_Required work_: Going down the data below, set down exactly the line with "FontAwesome (564, 1251)" and each line after it through the line with "D-Matrix Corsair AI"; no other lines.

[[ Data extracts open ]]

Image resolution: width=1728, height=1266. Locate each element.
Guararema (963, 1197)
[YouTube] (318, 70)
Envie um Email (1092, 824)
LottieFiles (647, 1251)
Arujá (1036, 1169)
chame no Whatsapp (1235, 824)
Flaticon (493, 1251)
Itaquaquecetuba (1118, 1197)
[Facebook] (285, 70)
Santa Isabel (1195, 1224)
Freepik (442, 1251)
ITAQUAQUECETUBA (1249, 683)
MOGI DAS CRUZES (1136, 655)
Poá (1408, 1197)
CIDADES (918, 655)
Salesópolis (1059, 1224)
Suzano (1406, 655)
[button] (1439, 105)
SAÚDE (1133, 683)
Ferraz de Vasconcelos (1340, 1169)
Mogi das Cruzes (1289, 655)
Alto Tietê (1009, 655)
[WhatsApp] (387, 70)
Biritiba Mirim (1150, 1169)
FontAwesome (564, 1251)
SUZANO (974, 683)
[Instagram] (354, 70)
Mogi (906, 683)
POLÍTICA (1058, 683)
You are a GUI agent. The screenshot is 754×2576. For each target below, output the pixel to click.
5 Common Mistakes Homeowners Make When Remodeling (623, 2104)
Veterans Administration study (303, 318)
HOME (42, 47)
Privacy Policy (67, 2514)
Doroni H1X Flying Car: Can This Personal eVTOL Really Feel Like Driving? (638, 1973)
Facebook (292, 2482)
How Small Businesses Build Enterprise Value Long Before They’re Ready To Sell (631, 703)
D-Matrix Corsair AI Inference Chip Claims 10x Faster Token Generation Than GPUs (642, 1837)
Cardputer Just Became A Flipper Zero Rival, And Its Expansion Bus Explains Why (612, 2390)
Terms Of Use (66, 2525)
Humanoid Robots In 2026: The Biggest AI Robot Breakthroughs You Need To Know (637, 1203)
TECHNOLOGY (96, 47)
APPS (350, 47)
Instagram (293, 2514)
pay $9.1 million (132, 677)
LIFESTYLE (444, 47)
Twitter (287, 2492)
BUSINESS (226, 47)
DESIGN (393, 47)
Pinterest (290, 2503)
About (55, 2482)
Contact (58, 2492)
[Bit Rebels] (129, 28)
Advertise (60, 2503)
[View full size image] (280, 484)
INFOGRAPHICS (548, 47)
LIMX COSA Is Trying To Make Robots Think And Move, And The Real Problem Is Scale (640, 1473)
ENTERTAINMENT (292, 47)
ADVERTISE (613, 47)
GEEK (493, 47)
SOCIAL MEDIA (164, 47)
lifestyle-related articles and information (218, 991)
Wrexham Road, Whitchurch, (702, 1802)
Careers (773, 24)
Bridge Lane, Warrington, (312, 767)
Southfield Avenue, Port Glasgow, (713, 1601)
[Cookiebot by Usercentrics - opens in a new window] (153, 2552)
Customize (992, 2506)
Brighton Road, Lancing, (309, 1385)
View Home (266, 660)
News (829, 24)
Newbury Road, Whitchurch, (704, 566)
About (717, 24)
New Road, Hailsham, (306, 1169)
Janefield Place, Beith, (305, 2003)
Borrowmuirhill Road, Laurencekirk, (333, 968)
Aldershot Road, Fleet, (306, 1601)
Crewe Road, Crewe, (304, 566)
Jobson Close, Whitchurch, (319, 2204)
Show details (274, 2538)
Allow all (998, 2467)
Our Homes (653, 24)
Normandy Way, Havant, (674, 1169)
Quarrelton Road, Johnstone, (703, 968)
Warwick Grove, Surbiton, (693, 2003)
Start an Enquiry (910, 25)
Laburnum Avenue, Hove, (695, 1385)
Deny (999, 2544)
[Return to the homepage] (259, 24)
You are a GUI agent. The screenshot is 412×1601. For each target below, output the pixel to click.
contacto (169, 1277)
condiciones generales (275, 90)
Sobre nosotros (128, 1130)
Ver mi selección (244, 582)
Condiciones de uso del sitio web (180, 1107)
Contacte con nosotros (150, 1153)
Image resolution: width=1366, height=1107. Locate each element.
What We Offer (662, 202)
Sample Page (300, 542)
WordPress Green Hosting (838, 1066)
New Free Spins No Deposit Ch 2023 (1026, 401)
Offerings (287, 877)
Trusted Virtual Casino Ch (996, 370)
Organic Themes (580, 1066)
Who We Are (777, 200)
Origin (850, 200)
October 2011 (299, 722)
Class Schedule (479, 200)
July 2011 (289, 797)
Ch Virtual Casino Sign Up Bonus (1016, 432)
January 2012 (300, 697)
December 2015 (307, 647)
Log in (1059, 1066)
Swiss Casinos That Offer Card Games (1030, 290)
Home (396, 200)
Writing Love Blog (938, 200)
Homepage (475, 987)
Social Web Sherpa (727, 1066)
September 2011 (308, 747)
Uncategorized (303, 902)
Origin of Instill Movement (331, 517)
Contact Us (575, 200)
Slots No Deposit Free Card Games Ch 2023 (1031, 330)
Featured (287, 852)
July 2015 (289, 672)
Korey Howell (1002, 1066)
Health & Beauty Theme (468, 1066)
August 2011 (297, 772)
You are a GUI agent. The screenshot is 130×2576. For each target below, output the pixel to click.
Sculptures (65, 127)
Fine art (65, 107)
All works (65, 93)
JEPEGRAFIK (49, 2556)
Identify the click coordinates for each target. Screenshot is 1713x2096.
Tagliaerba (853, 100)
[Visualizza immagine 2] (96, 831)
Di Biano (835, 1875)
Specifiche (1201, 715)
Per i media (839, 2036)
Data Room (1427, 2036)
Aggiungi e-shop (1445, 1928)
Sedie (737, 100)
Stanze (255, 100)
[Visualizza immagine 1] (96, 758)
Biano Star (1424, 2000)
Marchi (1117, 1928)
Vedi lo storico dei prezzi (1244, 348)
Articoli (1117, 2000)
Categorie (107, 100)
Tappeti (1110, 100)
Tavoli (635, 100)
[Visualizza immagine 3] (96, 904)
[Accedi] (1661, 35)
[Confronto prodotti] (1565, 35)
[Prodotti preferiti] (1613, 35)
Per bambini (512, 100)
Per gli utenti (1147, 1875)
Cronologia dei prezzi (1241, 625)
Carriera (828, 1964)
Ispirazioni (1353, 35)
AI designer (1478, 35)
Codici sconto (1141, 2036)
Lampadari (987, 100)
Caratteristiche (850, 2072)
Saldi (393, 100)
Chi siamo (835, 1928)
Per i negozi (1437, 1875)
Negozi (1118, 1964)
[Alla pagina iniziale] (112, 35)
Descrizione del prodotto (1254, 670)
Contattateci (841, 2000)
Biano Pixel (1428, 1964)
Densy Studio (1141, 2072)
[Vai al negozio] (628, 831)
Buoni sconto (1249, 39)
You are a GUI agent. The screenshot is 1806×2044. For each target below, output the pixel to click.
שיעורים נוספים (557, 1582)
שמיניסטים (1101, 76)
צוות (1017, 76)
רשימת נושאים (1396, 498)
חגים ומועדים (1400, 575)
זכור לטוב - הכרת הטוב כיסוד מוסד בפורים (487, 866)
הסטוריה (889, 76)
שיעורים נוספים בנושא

[[ Data extracts closed ]]

_Task result_:
FontAwesome (564, 1251)
SUZANO (974, 683)
[Instagram] (354, 70)
Mogi (906, 683)
POLÍTICA (1058, 683)
You are a GUI agent. The screenshot is 754×2576. For each target below, output the pixel to click.
5 Common Mistakes Homeowners Make When Remodeling (623, 2104)
Veterans Administration study (303, 318)
HOME (42, 47)
Privacy Policy (67, 2514)
Doroni H1X Flying Car: Can This Personal eVTOL Really Feel Like Driving? (638, 1973)
Facebook (292, 2482)
How Small Businesses Build Enterprise Value Long Before They’re Ready To Sell (631, 703)
D-Matrix Corsair AI Inference Chip Claims 10x Faster Token Generation Than GPUs (642, 1837)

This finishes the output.